**TASK:**
Format every line of the items below as a JSON list of strings, with one string per line and blank lines omitted.

"""

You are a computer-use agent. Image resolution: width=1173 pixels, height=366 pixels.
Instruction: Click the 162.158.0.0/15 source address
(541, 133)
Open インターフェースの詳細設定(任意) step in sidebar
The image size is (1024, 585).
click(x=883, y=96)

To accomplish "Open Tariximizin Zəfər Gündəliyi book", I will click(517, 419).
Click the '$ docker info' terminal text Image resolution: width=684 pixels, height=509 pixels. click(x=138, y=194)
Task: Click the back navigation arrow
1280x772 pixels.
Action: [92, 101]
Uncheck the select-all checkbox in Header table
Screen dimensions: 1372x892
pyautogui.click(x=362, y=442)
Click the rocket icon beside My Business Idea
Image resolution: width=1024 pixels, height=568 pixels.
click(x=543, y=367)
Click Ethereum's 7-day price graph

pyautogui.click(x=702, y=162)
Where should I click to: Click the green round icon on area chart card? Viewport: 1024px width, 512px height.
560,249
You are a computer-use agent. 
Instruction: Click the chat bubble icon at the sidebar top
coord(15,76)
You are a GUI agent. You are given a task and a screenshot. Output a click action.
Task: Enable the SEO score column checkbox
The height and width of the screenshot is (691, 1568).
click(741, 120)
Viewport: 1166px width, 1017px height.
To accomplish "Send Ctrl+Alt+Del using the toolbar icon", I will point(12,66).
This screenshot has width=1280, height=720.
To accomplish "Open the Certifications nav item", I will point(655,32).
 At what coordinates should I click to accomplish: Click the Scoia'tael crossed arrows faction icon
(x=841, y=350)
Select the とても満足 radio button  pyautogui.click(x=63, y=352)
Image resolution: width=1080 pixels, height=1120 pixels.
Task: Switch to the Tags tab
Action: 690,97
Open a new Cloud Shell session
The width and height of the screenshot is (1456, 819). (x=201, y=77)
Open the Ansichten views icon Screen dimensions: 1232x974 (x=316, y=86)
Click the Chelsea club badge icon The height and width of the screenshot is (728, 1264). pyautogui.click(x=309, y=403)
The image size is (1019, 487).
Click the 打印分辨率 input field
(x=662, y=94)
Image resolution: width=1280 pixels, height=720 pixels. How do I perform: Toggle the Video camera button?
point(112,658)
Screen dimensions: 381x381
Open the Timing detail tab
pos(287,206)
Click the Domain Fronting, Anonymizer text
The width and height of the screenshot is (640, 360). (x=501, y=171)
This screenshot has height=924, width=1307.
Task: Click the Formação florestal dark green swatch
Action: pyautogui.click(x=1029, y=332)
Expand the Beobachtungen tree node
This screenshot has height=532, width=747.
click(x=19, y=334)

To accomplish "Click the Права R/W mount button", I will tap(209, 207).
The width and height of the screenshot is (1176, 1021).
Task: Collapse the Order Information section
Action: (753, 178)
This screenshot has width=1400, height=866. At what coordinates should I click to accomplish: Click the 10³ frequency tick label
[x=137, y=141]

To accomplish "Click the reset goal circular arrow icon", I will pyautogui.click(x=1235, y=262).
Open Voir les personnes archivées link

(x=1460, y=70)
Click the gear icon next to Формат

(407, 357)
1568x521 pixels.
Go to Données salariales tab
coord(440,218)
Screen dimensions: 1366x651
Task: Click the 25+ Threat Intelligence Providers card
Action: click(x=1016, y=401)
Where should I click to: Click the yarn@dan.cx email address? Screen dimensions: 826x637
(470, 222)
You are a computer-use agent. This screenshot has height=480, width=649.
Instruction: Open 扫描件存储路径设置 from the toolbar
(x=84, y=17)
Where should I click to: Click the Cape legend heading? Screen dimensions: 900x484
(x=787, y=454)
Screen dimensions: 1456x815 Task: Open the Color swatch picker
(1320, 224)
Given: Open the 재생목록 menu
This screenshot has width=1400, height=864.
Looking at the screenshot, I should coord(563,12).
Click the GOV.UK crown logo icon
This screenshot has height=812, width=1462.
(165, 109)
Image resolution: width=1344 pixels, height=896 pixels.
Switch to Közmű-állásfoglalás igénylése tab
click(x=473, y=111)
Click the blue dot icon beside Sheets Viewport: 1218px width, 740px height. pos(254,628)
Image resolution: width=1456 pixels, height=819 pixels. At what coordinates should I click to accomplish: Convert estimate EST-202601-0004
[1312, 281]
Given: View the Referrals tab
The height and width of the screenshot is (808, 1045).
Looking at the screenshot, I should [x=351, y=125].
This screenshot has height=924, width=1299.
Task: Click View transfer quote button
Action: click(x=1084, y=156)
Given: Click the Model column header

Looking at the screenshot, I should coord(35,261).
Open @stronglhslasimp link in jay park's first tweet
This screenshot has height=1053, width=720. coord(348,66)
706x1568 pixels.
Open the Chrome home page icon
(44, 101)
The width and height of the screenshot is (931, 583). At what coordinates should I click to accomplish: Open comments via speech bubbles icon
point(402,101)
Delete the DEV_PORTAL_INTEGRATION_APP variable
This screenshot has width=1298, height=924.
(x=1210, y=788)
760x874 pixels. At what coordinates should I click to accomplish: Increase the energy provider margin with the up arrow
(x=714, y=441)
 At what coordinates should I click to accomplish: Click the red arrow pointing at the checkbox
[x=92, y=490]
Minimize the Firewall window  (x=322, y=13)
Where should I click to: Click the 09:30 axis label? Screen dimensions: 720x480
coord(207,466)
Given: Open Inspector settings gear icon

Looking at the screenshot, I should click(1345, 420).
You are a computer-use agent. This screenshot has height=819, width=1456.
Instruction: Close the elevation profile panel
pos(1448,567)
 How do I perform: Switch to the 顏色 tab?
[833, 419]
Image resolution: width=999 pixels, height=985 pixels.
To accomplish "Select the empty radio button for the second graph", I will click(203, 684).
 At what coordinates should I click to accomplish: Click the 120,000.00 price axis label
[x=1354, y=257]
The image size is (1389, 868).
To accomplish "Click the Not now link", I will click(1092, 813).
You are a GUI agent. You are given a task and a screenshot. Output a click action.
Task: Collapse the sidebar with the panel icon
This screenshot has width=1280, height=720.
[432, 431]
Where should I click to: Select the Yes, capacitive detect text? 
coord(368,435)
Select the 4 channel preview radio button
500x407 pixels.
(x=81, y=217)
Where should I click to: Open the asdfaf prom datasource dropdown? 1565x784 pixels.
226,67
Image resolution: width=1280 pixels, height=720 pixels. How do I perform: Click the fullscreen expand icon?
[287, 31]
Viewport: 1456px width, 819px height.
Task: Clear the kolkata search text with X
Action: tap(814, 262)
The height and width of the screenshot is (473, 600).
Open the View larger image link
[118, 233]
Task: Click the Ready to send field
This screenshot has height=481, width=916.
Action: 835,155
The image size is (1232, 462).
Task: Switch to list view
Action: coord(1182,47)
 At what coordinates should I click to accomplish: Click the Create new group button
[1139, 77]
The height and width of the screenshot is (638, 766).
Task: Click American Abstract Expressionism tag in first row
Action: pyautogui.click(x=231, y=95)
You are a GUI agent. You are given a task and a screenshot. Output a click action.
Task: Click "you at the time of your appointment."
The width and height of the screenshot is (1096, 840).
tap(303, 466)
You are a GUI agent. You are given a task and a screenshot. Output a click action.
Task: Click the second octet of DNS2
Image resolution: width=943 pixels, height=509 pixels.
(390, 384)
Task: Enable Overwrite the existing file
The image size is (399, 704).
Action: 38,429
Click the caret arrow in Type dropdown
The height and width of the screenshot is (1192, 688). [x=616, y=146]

"""

**WRITTEN SOLUTION:**
[
  "You are a computer-use agent. Image resolution: width=1173 pixels, height=366 pixels.",
  "Instruction: Click the 162.158.0.0/15 source address",
  "(541, 133)",
  "Open インターフェースの詳細設定(任意) step in sidebar",
  "The image size is (1024, 585).",
  "click(x=883, y=96)",
  "To accomplish \"Open Tariximizin Zəfər Gündəliyi book\", I will click(517, 419).",
  "Click the '$ docker info' terminal text Image resolution: width=684 pixels, height=509 pixels. click(x=138, y=194)",
  "Task: Click the back navigation arrow",
  "1280x772 pixels.",
  "Action: [92, 101]",
  "Uncheck the select-all checkbox in Header table",
  "Screen dimensions: 1372x892",
  "pyautogui.click(x=362, y=442)",
  "Click the rocket icon beside My Business Idea",
  "Image resolution: width=1024 pixels, height=568 pixels.",
  "click(x=543, y=367)",
  "Click Ethereum's 7-day price graph",
  "pyautogui.click(x=702, y=162)",
  "Where should I click to: Click the green round icon on area chart card? Viewport: 1024px width, 512px height.",
  "560,249",
  "You are a computer-use agent. ",
  "Instruction: Click the chat bubble icon at the sidebar top",
  "coord(15,76)",
  "You are a GUI agent. You are given a task and a screenshot. Output a click action.",
  "Task: Enable the SEO score column checkbox",
  "The height and width of the screenshot is (691, 1568).",
  "click(741, 120)",
  "Viewport: 1166px width, 1017px height.",
  "To accomplish \"Send Ctrl+Alt+Del using the toolbar icon\", I will point(12,66).",
  "This screenshot has width=1280, height=720.",
  "To accomplish \"Open the Certifications nav item\", I will point(655,32).",
  " At what coordinates should I click to accomplish: Click the Scoia'tael crossed arrows faction icon",
  "(x=841, y=350)",
  "Select the とても満足 radio button  pyautogui.click(x=63, y=352)",
  "Image resolution: width=1080 pixels, height=1120 pixels.",
  "Task: Switch to the Tags tab",
  "Action: 690,97",
  "Open a new Cloud Shell session",
  "The width and height of the screenshot is (1456, 819). (x=201, y=77)",
  "Open the Ansichten views icon Screen dimensions: 1232x974 (x=316, y=86)",
  "Click the Chelsea club badge icon The height and width of the screenshot is (728, 1264). pyautogui.click(x=309, y=403)",
  "The image size is (1019, 487).",
  "Click the 打印分辨率 input field",
  "(x=662, y=94)",
  "Image resolution: width=1280 pixels, height=720 pixels. How do I perform: Toggle the Video camera button?",
  "point(112,658)",
  "Screen dimensions: 381x381",
  "Open the Timing detail tab",
  "pos(287,206)",
  "Click the Domain Fronting, Anonymizer text",
  "The width and height of the screenshot is (640, 360). (x=501, y=171)",
  "This screenshot has height=924, width=1307.",
  "Task: Click the Formação florestal dark green swatch",
  "Action: pyautogui.click(x=1029, y=332)",
  "Expand the Beobachtungen tree node",
  "This screenshot has height=532, width=747.",
  "click(x=19, y=334)",
  "To accomplish \"Click the Права R/W mount button\", I will tap(209, 207).",
  "The width and height of the screenshot is (1176, 1021).",
  "Task: Collapse the Order Information section",
  "Action: (753, 178)",
  "This screenshot has width=1400, height=866. At what coordinates should I click to accomplish: Click the 10³ frequency tick label",
  "[x=137, y=141]",
  "To accomplish \"Click the reset goal circular arrow icon\", I will pyautogui.click(x=1235, y=262).",
  "Open Voir les personnes archivées link",
  "(x=1460, y=70)",
  "Click the gear icon next to Формат",
  "(407, 357)",
  "1568x521 pixels.",
  "Go to Données salariales tab",
  "coord(440,218)",
  "Screen dimensions: 1366x651",
  "Task: Click the 25+ Threat Intelligence Providers card",
  "Action: click(x=1016, y=401)",
  "Where should I click to: Click the yarn@dan.cx email address? Screen dimensions: 826x637",
  "(470, 222)",
  "You are a computer-use agent. This screenshot has height=480, width=649.",
  "Instruction: Open 扫描件存储路径设置 from the toolbar",
  "(x=84, y=17)",
  "Where should I click to: Click the Cape legend heading? Screen dimensions: 900x484",
  "(x=787, y=454)",
  "Screen dimensions: 1456x815 Task: Open the Color swatch picker",
  "(1320, 224)",
  "Given: Open the 재생목록 menu",
  "This screenshot has width=1400, height=864.",
  "Looking at the screenshot, I should coord(563,12).",
  "Click the GOV.UK crown logo icon",
  "This screenshot has height=812, width=1462.",
  "(165, 109)",
  "Image resolution: width=1344 pixels, height=896 pixels.",
  "Switch to Közmű-állásfoglalás igénylése tab",
  "click(x=473, y=111)",
  "Click the blue dot icon beside Sheets Viewport: 1218px width, 740px height. pos(254,628)",
  "Image resolution: width=1456 pixels, height=819 pixels. At what coordinates should I click to accomplish: Convert estimate EST-202601-0004",
  "[1312, 281]",
  "Given: View the Referrals tab",
  "The height and width of the screenshot is (808, 1045).",
  "Looking at the screenshot, I should [x=351, y=125].",
  "This screenshot has height=924, width=1299.",
  "Task: Click View transfer quote button",
  "Action: click(x=1084, y=156)",
  "Given: Click the Model column header",
  "Looking at the screenshot, I should coord(35,261).",
  "Open @stronglhslasimp link in jay park's first tweet",
  "This screenshot has height=1053, width=720. coord(348,66)",
  "706x1568 pixels.",
  "Open the Chrome home page icon",
  "(44, 101)",
  "The width and height of the screenshot is (931, 583). At what coordinates should I click to accomplish: Open comments via speech bubbles icon",
  "point(402,101)",
  "Delete the DEV_PORTAL_INTEGRATION_APP variable",
  "This screenshot has width=1298, height=924.",
  "(x=1210, y=788)",
  "760x874 pixels. At what coordinates should I click to accomplish: Increase the energy provider margin with the up arrow",
  "(x=714, y=441)",
  " At what coordinates should I click to accomplish: Click the red arrow pointing at the checkbox",
  "[x=92, y=490]",
  "Minimize the Firewall window  (x=322, y=13)",
  "Where should I click to: Click the 09:30 axis label? Screen dimensions: 720x480",
  "coord(207,466)",
  "Given: Open Inspector settings gear icon",
  "Looking at the screenshot, I should click(1345, 420).",
  "You are a computer-use agent. This screenshot has height=819, width=1456.",
  "Instruction: Close the elevation profile panel",
  "pos(1448,567)",
  " How do I perform: Switch to the 顏色 tab?",
  "[833, 419]",
  "Image resolution: width=999 pixels, height=985 pixels.",
  "To accomplish \"Select the empty radio button for the second graph\", I will click(203, 684).",
  " At what coordinates should I click to accomplish: Click the 120,000.00 price axis label",
  "[x=1354, y=257]",
  "The image size is (1389, 868).",
  "To accomplish \"Click the Not now link\", I will click(1092, 813).",
  "You are a GUI agent. You are given a task and a screenshot. Output a click action.",
  "Task: Collapse the sidebar with the panel icon",
  "This screenshot has width=1280, height=720.",
  "[432, 431]",
  "Where should I click to: Select the Yes, capacitive detect text? ",
  "coord(368,435)",
  "Select the 4 channel preview radio button",
  "500x407 pixels.",
  "(x=81, y=217)",
  "Where should I click to: Open the asdfaf prom datasource dropdown? 1565x784 pixels.",
  "226,67",
  "Image resolution: width=1280 pixels, height=720 pixels. How do I perform: Click the fullscreen expand icon?",
  "[287, 31]",
  "Viewport: 1456px width, 819px height.",
  "Task: Clear the kolkata search text with X",
  "Action: tap(814, 262)",
  "The height and width of the screenshot is (473, 600).",
  "Open the View larger image link",
  "[118, 233]",
  "Task: Click the Ready to send field",
  "This screenshot has height=481, width=916.",
  "Action: 835,155",
  "The image size is (1232, 462).",
  "Task: Switch to list view",
  "Action: coord(1182,47)",
  " At what coordinates should I click to accomplish: Click the Create new group button",
  "[1139, 77]",
  "The height and width of the screenshot is (638, 766).",
  "Task: Click American Abstract Expressionism tag in first row",
  "Action: pyautogui.click(x=231, y=95)",
  "You are a GUI agent. You are given a task and a screenshot. Output a click action.",
  "Task: Click \"you at the time of your appointment.\"",
  "The width and height of the screenshot is (1096, 840).",
  "tap(303, 466)",
  "You are a GUI agent. You are given a task and a screenshot. Output a click action.",
  "Task: Click the second octet of DNS2",
  "Image resolution: width=943 pixels, height=509 pixels.",
  "(390, 384)",
  "Task: Enable Overwrite the existing file",
  "The image size is (399, 704).",
  "Action: 38,429",
  "Click the caret arrow in Type dropdown",
  "The height and width of the screenshot is (1192, 688). [x=616, y=146]"
]